:: FRAGMENTO PARA LEER ::
La criba
Empieza la criba de libros que se han de volver menaje de casa; salvo contadas prendas de vestir, son libros la mudanza con la que cierro una década en Madrid con la ilusión de trasatlantizar veinte o treinta volúmenes que podrían unirse a unos miles de ejemplares que dejé embodegados en México, creyendo que no volvería.
Sólo cabrán los indispensables, los firmados y los entrañables: esos libros sin los cuales no puedo andar ni dormir sin dormir y los que se quedan se quedan en buenas manos (de un músico y un editante), pero sin pétalos que se guardaron ilusoriamente entre sus páginas sin nombre, sin boletos de tren y metro y sin fotografías que permanecían escondidas.
Está más que demostrado que mover una biblioteca (así como poblar una librería que se salvó del abismo) es un doctorado en letras que, así como puede apuntalar las canas de un escritor, puede propulsar el ego de un trepador.
Está en las páginas sabias de Alberto Manguel y en otros párrafos luminosos el discreto encanto de ir alineando o desvalijando los estantes que se han leído pasado un tiempo y, así, quiero que conste en estas líneas, la mágica actividad de las deshoras. Hablo de los ratos supuestamente invisibles en que me parece que se mueven los libros (por la evidente huella que dejan los lomos sobre el polvillo de la madera) como queriendo meterse a la criba.
Arriba a la derecha se han movido las dos ediciones facsimilares del Quijote de Cervantes, a riesgo de tirar desde su altura a las dos figuritas perfectas de Sancho y su señor don Quijote con rucio en miniatura y Rocinante en plomo.
Abajo y rota la fila de sus lomos se han movido todos los libros de Chesterton y en el estante más próximo se desajustaron las obras completas de Borges, dejando una portada mirando hacia la habitación como si le concedieran el don de la vista al sabio callado que parece mirarme fijamente cuando vuelvo a entrar a la habitación.
:::
:: MATERIAL EXTRAÍDO ::
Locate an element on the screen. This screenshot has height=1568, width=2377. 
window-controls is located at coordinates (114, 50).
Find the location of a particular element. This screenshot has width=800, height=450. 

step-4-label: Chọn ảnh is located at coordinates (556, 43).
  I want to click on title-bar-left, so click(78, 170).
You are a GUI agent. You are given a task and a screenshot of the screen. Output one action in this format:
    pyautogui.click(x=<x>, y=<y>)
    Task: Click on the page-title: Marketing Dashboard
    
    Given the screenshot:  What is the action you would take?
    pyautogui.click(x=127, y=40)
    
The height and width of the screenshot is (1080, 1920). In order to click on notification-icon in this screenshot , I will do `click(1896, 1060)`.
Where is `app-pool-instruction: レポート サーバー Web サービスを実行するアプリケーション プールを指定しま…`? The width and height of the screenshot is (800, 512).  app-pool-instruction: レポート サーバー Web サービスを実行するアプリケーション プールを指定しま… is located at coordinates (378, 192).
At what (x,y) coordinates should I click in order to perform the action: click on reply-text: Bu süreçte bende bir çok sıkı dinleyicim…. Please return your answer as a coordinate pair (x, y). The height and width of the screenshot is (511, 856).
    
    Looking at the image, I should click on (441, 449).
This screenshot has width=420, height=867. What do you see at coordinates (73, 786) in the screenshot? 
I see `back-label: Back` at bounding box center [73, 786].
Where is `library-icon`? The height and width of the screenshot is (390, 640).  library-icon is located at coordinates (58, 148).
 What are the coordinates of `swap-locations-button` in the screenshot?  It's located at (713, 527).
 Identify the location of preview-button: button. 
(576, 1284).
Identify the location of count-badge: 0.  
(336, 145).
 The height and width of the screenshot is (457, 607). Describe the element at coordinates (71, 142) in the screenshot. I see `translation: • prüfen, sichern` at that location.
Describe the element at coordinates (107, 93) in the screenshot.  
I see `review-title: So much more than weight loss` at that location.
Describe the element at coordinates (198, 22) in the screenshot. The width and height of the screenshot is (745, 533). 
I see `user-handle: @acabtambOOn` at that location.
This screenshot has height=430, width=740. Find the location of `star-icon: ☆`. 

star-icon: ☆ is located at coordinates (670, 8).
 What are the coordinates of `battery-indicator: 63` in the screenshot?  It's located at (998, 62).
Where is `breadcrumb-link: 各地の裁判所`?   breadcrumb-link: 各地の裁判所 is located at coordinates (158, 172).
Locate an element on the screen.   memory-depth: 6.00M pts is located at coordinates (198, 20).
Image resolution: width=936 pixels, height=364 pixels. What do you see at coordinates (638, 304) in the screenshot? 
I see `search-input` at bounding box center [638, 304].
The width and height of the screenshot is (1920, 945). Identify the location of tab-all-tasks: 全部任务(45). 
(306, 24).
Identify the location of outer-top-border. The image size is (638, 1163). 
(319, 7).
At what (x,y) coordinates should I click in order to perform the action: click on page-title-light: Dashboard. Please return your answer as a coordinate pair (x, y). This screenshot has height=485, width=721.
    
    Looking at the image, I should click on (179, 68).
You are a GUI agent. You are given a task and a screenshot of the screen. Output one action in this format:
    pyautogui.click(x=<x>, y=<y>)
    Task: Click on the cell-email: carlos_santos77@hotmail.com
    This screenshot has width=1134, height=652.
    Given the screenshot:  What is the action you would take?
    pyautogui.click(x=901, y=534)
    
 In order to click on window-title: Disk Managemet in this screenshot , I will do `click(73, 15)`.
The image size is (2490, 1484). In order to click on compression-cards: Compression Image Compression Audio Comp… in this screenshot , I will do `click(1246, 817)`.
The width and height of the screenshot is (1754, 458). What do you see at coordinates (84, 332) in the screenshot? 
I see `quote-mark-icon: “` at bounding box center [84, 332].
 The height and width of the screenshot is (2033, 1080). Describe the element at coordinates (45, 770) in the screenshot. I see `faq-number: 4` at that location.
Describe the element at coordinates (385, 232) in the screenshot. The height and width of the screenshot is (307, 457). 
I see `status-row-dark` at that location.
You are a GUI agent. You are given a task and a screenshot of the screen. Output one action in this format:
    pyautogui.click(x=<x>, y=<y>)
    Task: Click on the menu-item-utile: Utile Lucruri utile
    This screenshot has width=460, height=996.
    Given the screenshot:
:::
## ACCIONES A REALIZAR
a) Copia del fragmento sobre la criba de libros todo el tramo desde "Arriba a la" hasta "a la habitación.", sin cambiar nada.
b) Según el fragmento sobre la criba de libros, ¿en qué país quedaron embodegados unos miles de ejemplares?
c) Por favor, sigue escribiendo el fragmento sobre la criba de libros a partir de su última oración.

## RESPUESTAS POR TAREA
a)
Arriba a la derecha se han movido las dos ediciones facsimilares del Quijote de Cervantes, a riesgo de tirar desde su altura a las dos figuritas perfectas de Sancho y su señor don Quijote con rucio en miniatura y Rocinante en plomo.
Abajo y rota la fila de sus lomos se han movido todos los libros de Chesterton y en el estante más próximo se desajustaron las obras completas de Borges, dejando una portada mirando hacia la habitación como si le concedieran el don de la vista al sabio callado que parece mirarme fijamente cuando vuelvo a entrar a la habitación.

b) En México.

c)
Al lado del escritorio han roto filas los diccionarios obesos que por su peso en papel no podrán viajar en mis maletas y se han alterado por colores los libritos y librotes que he utilizado para dar talleres de cuento o clases de historia de México.
Hay no pocos libros que saben que tienen manera de clonarse una vez que logre recuperar un espacio propio al volver a lo que antes se llamaba Distrito Federal, pero los demás volúmenes se resignan a pasear ya sin correa por el Parque de El Retiro y las callejas memorables del Barrio de las Letras.
Se irán también los soldaditos de plomo que pintó el otro Jorge, junto con el penúltimo encendedor que usó en París; las fotografías de Joy y de mi maestro don Luis. Todos los cuadros y cuadritos de mis hijos leyendo desde infantes y los fantasmas que ahora devuelvo al cielo de México y por supuesto, me llevo la veintena cuadruplicada de libretas donde deambulan tantos posibles personajes dibujados.
Dejo los originales de dos o tres novelas que se fueron a la imprenta y que no merecen cruzar el Atlántico encuadernadas (o engargoladas, término que se olvidó en Madrid inexplicablemente) y se quedan los lápices truncos y las plumas de punta seca, las acuarelas ya del olvido y telas vírgenes que podrían reproducirse de una rara manera en Coyoacán una vez que consiga de no sé qué manera volver al milagro de hilar una biblioteca, sacar todos mis libros de cajas como quien desenrolla la manta donde se imprime una biografía y entonces, en un momento de silencio, recordar como perfil de una ciudad entrañable el horizonte de cada estante que estoy despoblando en Madrid como si le regalara un vacío o heredara ya para siempre media memoria.